----- Given data -----

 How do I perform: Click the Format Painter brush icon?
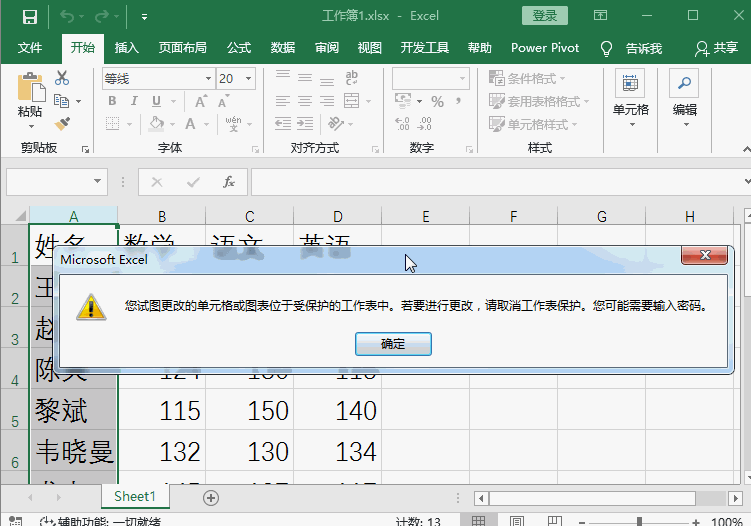(x=62, y=124)
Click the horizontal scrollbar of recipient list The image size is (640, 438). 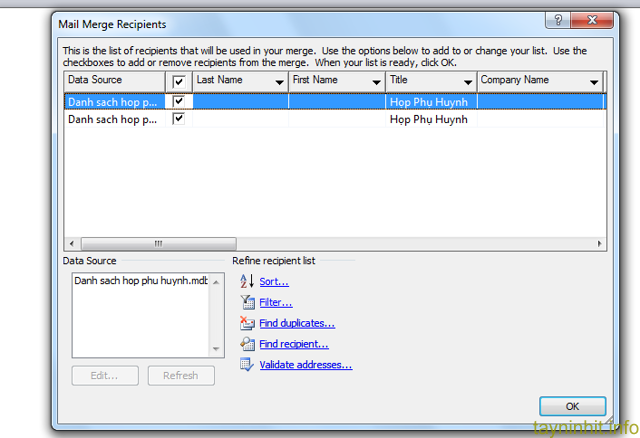click(158, 243)

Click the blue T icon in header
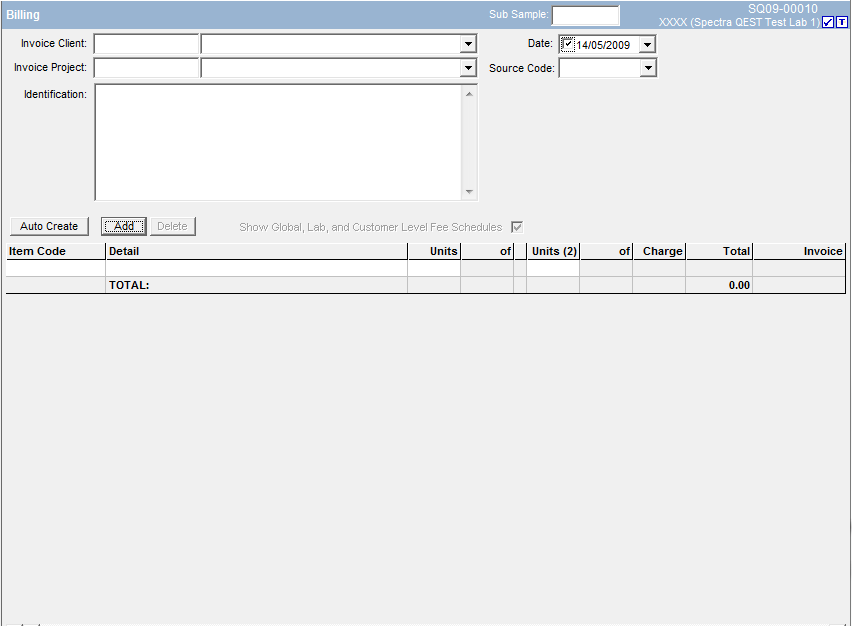[842, 23]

-----

Pick out and copy every line of the items that contains the string "icon", where case counts.

◆ Response to the task ◆
 How do I perform: Click the Format Painter brush icon?
Click the blue T icon in header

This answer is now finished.